La ausencia de casi tres décadas generó una crisis de identidad en el fútbol noruego, que vio pasar múltiples camadas de jugadores sin lograr la clasificación a torneos continentales o mundiales. La aparición de figuras de talla mundial como Haaland y Martin Ødegaard cambió la percepción internacional sobre el equipo, aunque los fracasos en las eliminatorias previas habían aumentado la tensión sobre este grupo de jugadores. La elección de Estados Unidos como sede parcial de este Mundial añade un componente nostálgico adicional, ya que fue allí donde los padres de los actuales protagonistas vivieron su experiencia mundialista más significativa, cerrando sus carreras internacionales en un escenario de alta exigencia climática y deportiva.
Impacto
El triunfo ante Irak y la consolidación de este “bloque familiar” tienen un impacto directo en la moral de un país que respira deportes de invierno pero que anhelaba una alegría en el fútbol masculino.
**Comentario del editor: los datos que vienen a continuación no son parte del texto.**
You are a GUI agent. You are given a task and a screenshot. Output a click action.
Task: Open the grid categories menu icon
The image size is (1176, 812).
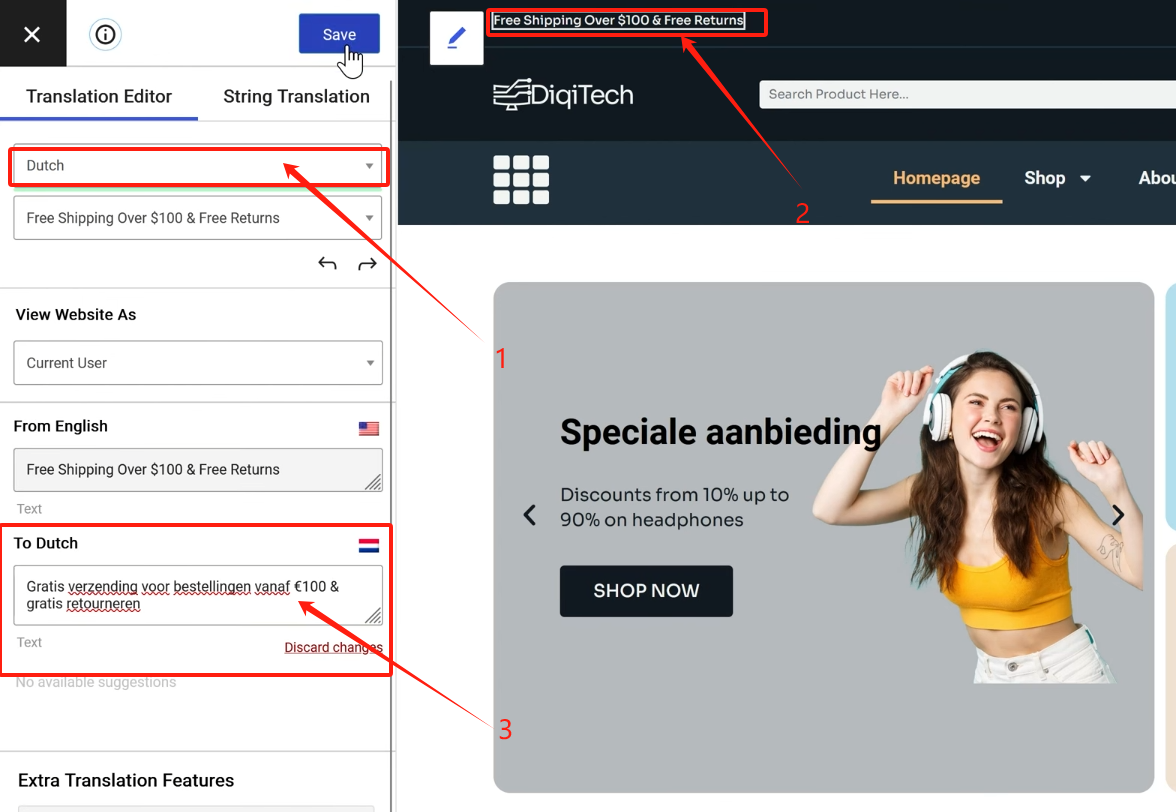[521, 180]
Desde el punto de vista estadístico, los dos goles de Haaland lo posicionan tempranamente en la lucha por la bota de oro del torneo, elevando el valor de mercado de una plantilla que ya cuenta con varios nombres en las ligas más importantes de Europa. Operadores del mercado deportivo señalan que el éxito de Noruega en este Mundial podría disparar el interés comercial y los derechos de transmisión en la región nórdica, donde el fútbol había perdido terreno frente a otras disciplinas en los últimos años.
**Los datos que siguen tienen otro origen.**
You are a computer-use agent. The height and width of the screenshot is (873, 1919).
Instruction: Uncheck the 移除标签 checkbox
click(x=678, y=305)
Además, la victoria posiciona a Noruega como un candidato serio para avanzar a la fase de eliminación directa, algo que no consigue desde hace 28 años. El rendimiento de Thorstvedt tras ingresar desde el banco sugiere que Solbakken cuenta con variantes tácticas profundas, permitiendo que el equipo mantenga la intensidad física durante los 90 minutos. El impacto también se traslada a la estructura de formación de la federación noruega, que ve en este proceso la validación de un modelo de desarrollo de largo plazo que ha logrado producir atletas de elite capaces de competir bajo la máxima presión internacional. La presencia de apellidos históricos en el campo de juego funciona como un puente generacional que ha unido a los veteranos de 1994 con la juventud actual.
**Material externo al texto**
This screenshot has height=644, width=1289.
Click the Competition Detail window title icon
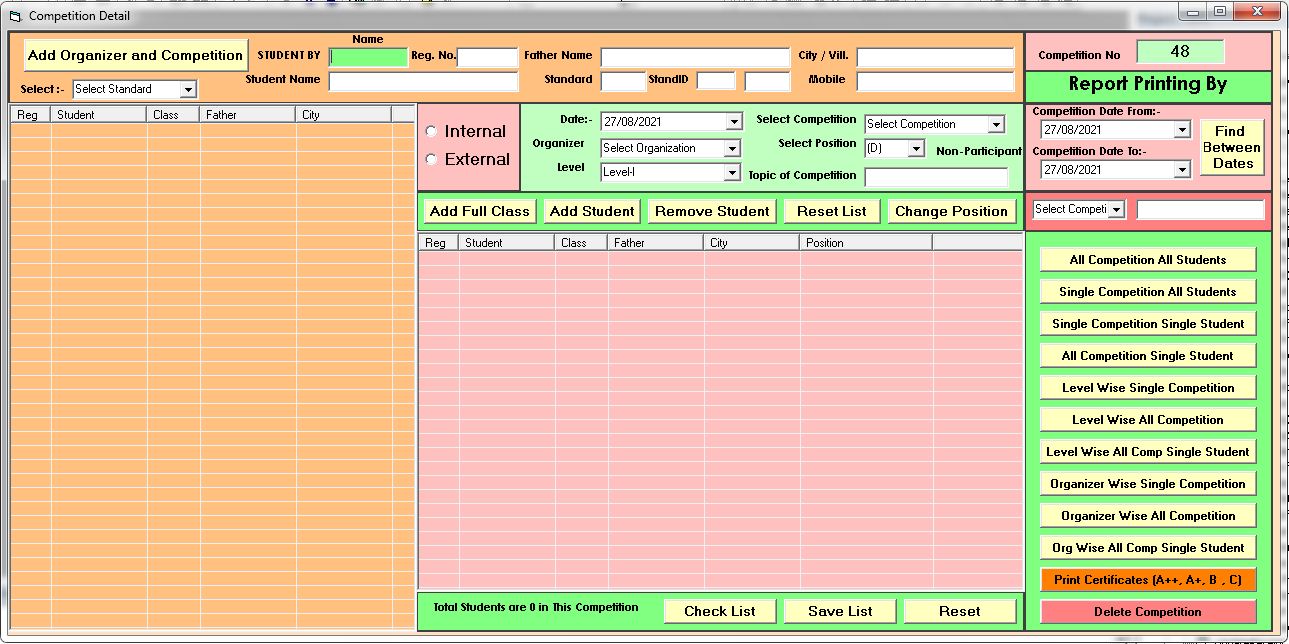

Con este resultado, Noruega lidera provisionalmente su zona y se prepara para enfrentar su próximo compromiso con la confianza de haber roto el maleficio de las ausencias prolongadas. La mirada del mundo del fútbol ahora se posa sobre Haaland y compañía, quienes no solo cargan con el legado de sus padres, sino con la responsabilidad de llevar a su país a instancias que nunca antes ha visitado. El próximo partido será determinante para asegurar la clasificación y confirmar si esta generación está lista para transformar la curiosidad estadística en un éxito deportivo sin precedentes para el fútbol escandinavo.